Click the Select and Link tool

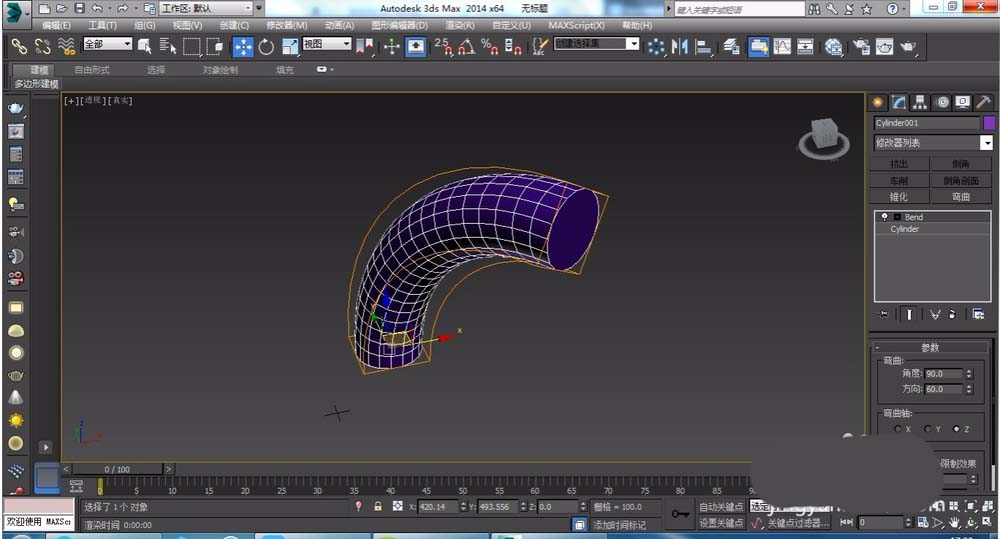tap(19, 46)
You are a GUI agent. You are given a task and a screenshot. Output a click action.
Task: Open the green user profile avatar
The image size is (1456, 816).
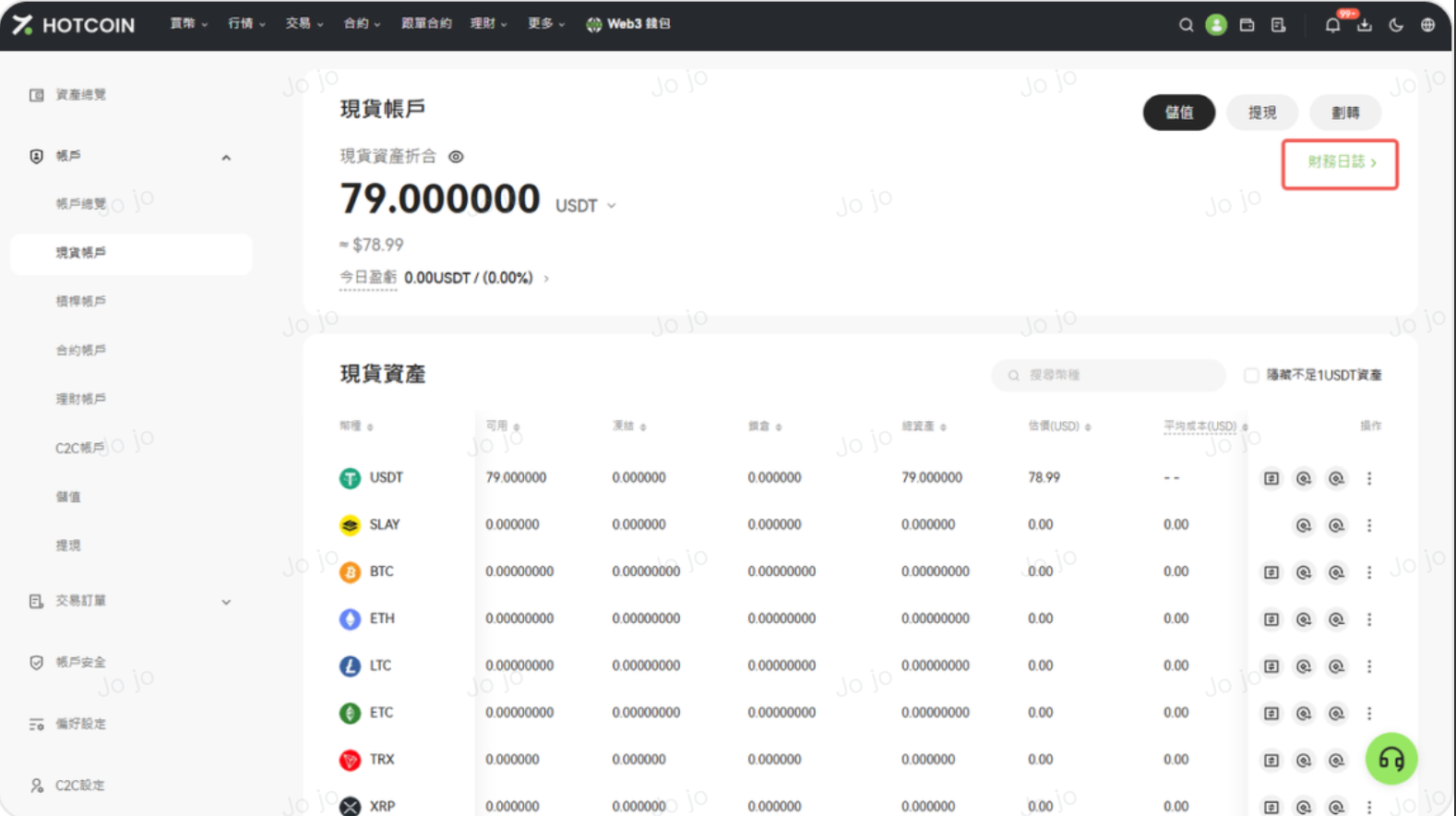tap(1216, 25)
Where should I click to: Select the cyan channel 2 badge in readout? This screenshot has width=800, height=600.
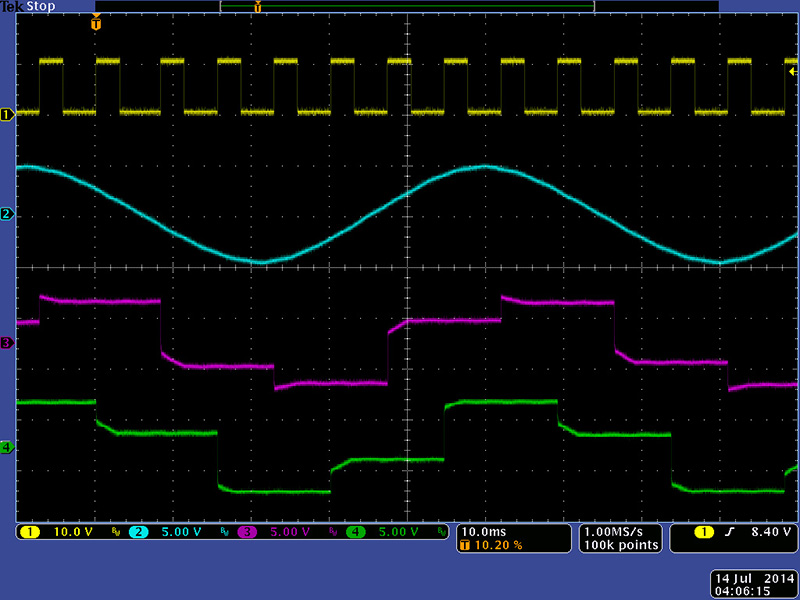click(138, 532)
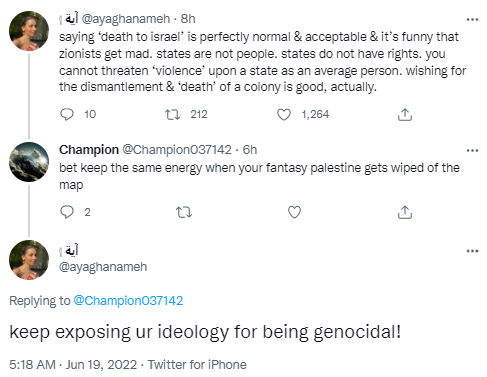This screenshot has width=487, height=377.
Task: Open more options on the first tweet
Action: (x=472, y=19)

☆ ☆ ☆ ☆

• Your task: In full and without any pictures, print the listing above exactly.

• Task answer:
Click the Select and Link tool

tap(19, 46)
You are a GUI agent. You are given a task and a screenshot. Output a click action.
Task: Open the green user profile avatar
The image size is (1456, 816).
tap(1216, 25)
Where should I click to: Select the cyan channel 2 badge in readout? This screenshot has width=800, height=600.
click(138, 532)
This screenshot has width=487, height=377.
Task: Open more options on the first tweet
Action: (x=472, y=19)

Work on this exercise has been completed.